# 3 broken amps combined to make 1 working amp



## flyswatter (Apr 6, 2016)

I've had three broken amps kicking around my workshop for awhile, all with different things wrong with them:
1) 60s Pepco Supreme combo with a dead amp and blown 8" speaker
2) 90s Vox Cambridge solid state combo with European 220 transformer and no sound
3) Orange Micro Terror with a broken volume pot and power switch and an intermittent power adaptor

Feeling creative on Sunday, I decided to see if I could use parts from each of these to make one functioning amp. It worked!

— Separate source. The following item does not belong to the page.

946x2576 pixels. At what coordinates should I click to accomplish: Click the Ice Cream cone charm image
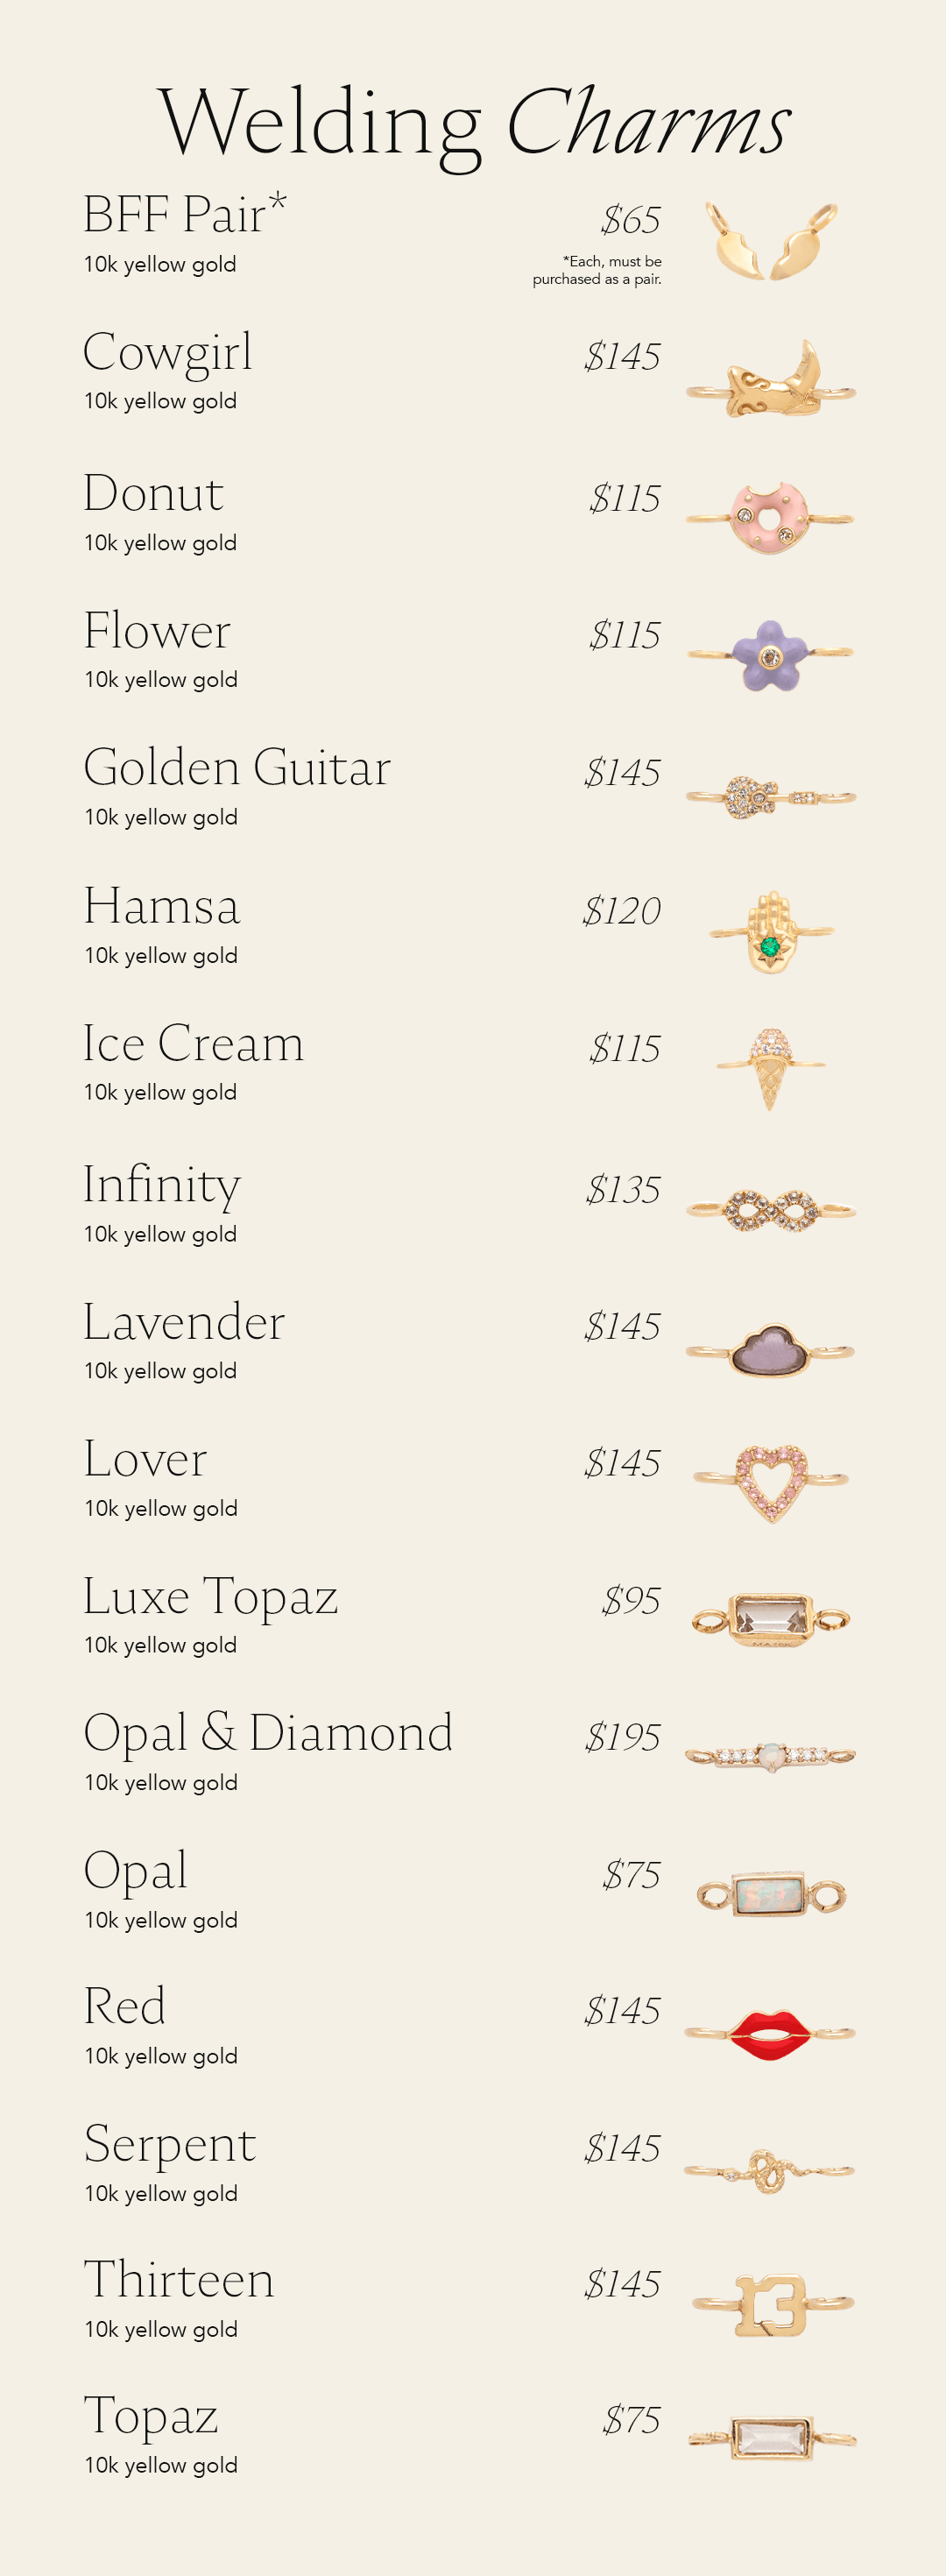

Here's what I did:

- Removed the chassis from the Supreme and made a new baffle out of 5/8 plywood to hold a 10" speaker. 
- painted the baffle and inside of the cab with black latex paint
- Washed the grillecloth in soapy water to get rid of the musty smell and remounted it on the new baffle
- Installed the 10" blue bulldog speaker from the old Vox
- Took apart the Micro Terror. Replaced the broken pot with one from the Vox. 
- Reassembled the Micro Terror, except left off the top cover so I could mount it in the back of the Supreme
- Made a frame out of MDF to hold the Micro Terror and fill up the rest of the gap where the chassis was
- Put sticky labels onto the MT to hide the fact that it is facing backwards
- Wired up the speaker and put the old Vox handle on the top of the Supreme
- Fixed the power adaptor for the MT onto a small power bar velcroed into the bottom of the Supreme cab. This stops it moving and the powerbar cord becomes the new power cord and power switch for the amp

That's it! The amp sounds great -- a 20 watt hybrid practice combo with a Vox chime, Orange crunch, and a vintage 60s vibe. 

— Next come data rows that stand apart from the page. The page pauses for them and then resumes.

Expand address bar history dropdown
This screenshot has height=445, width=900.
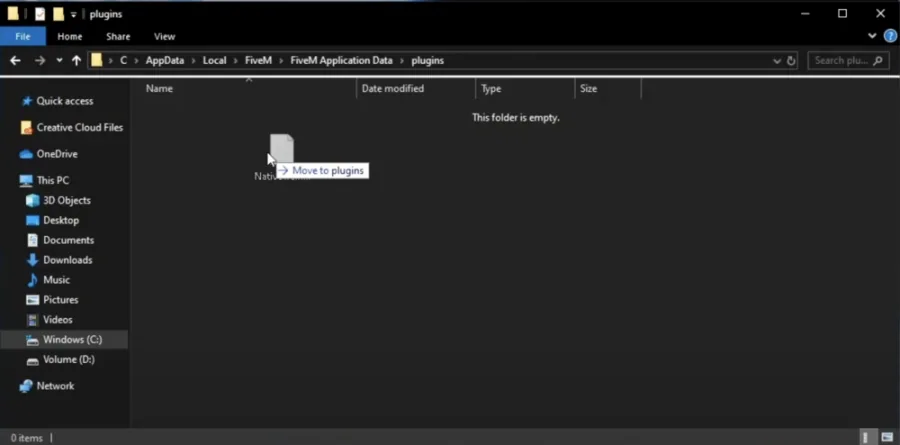[x=777, y=60]
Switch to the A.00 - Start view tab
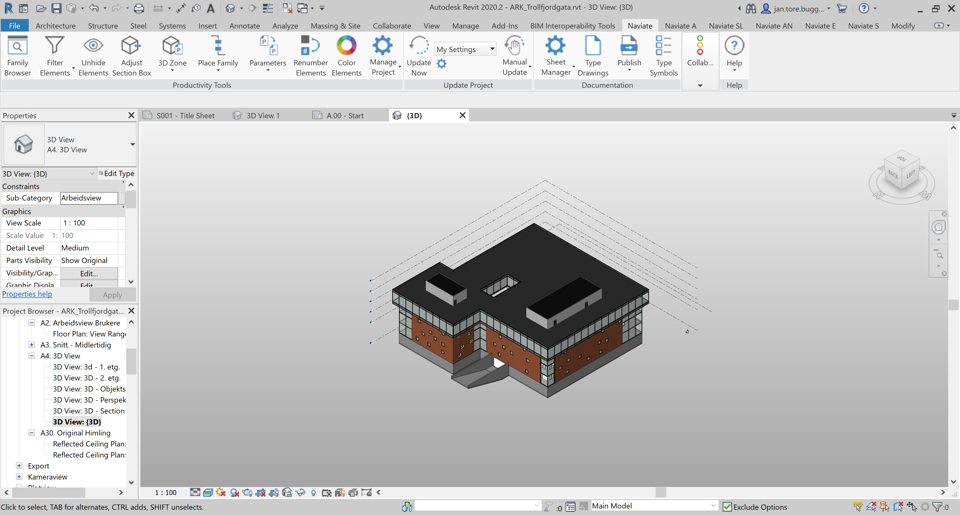This screenshot has height=515, width=960. pyautogui.click(x=345, y=116)
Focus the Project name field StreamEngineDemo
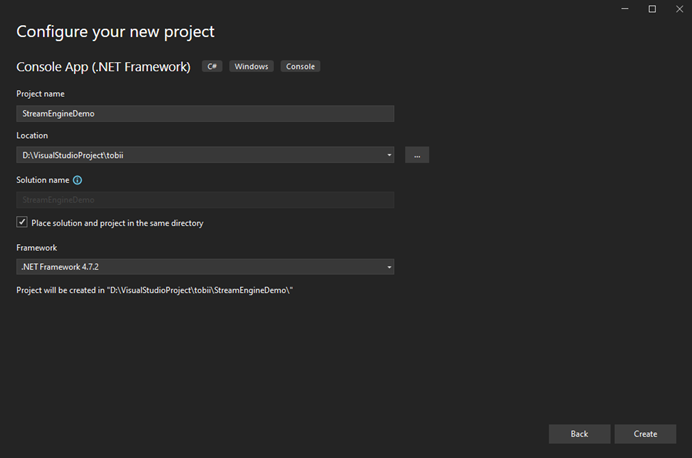 click(205, 114)
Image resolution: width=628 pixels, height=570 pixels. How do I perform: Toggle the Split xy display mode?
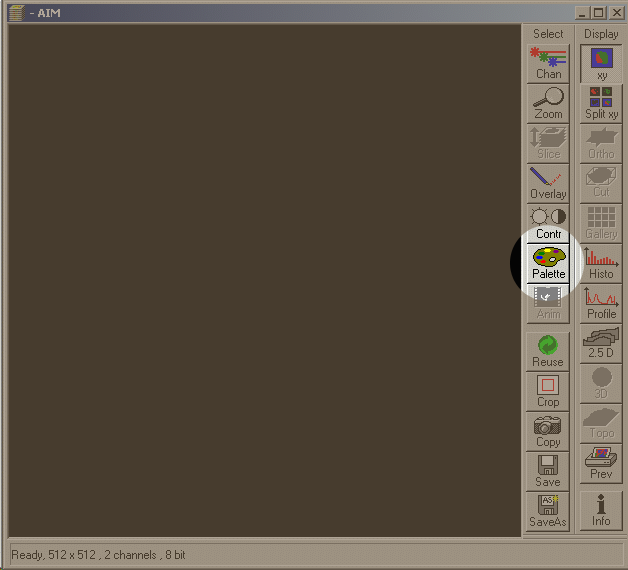click(601, 103)
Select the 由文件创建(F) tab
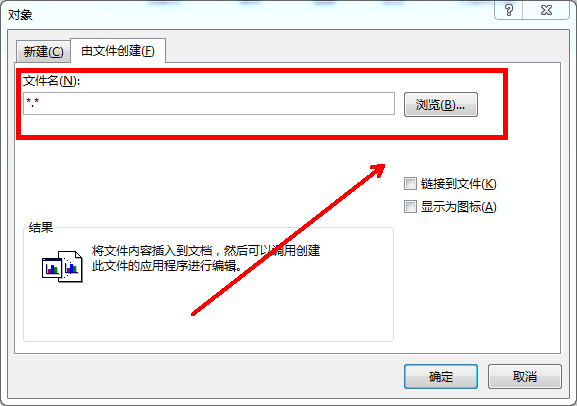Viewport: 577px width, 406px height. [x=118, y=50]
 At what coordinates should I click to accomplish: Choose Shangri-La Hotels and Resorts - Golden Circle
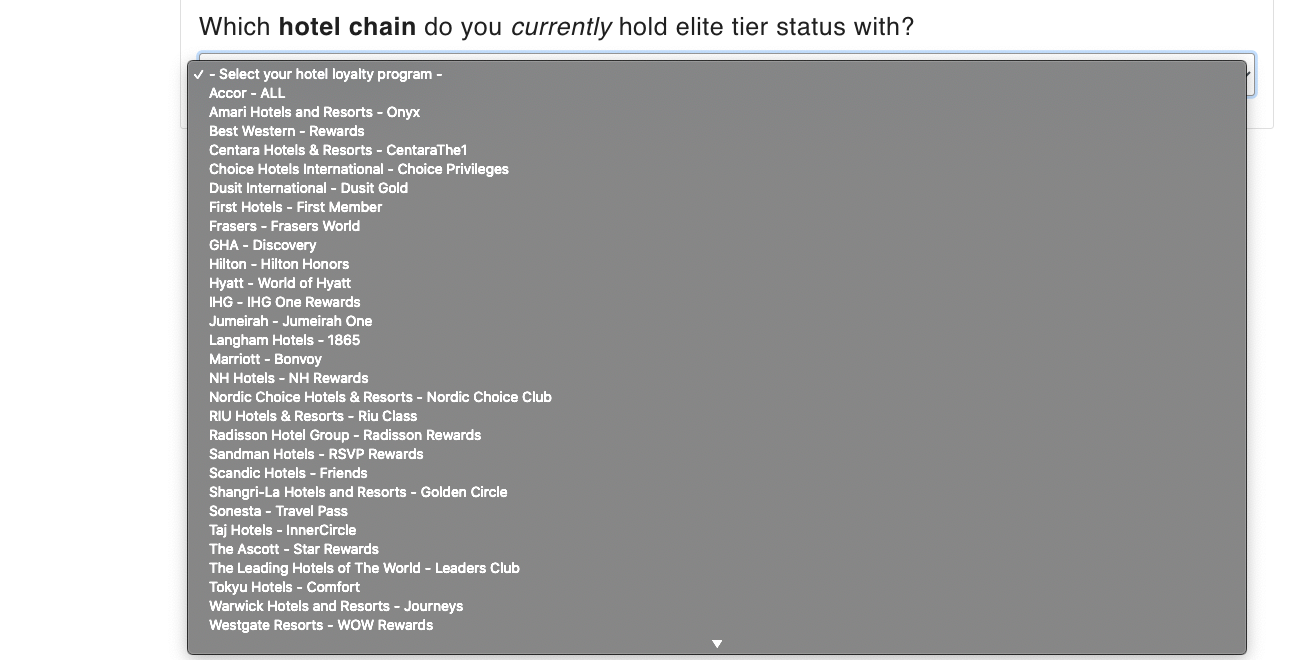point(716,492)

A friend of mine dubbed it, "The FrankenAmp." So here it is:


----------



## Tone Chaser (Mar 2, 2014)

Why not? You have something to show and hear for your efforts. It pays to recycle. Have fun with it and raise some eyebrows on others when you play out with it.


----------



## sulphur (Jun 2, 2011)

I applaud your resoursefulness!

Nice that you got a working unit out of those not being used.


----------



## Tone Chaser (Mar 2, 2014)

Maybe you could call it a "Supreme Terror" custom relic amp.


----------



## flyswatter (Apr 6, 2016)

Tone Chaser said:


> Maybe you could call it a "Supreme Terror" custom relic amp.


That's good! 

I had a chance to crank it up tonight in the rehearsal space. Great natural crunch and enough volume to keep up with my drummer. The Vox pot that went into the MT ("wrong" value -- I just used what I had) changed the gain structure a little... so it's fairly quiet until about 7, then all of a sudden becomes a little crunch monster. 

One thing I'll add is an extension jack on the back. The MT can go down to 4ohms but the blue Celestion is 8ohms, so I could run an external 8ohm cab in parallel for a little extra beef and clean headroom when I need it.


----------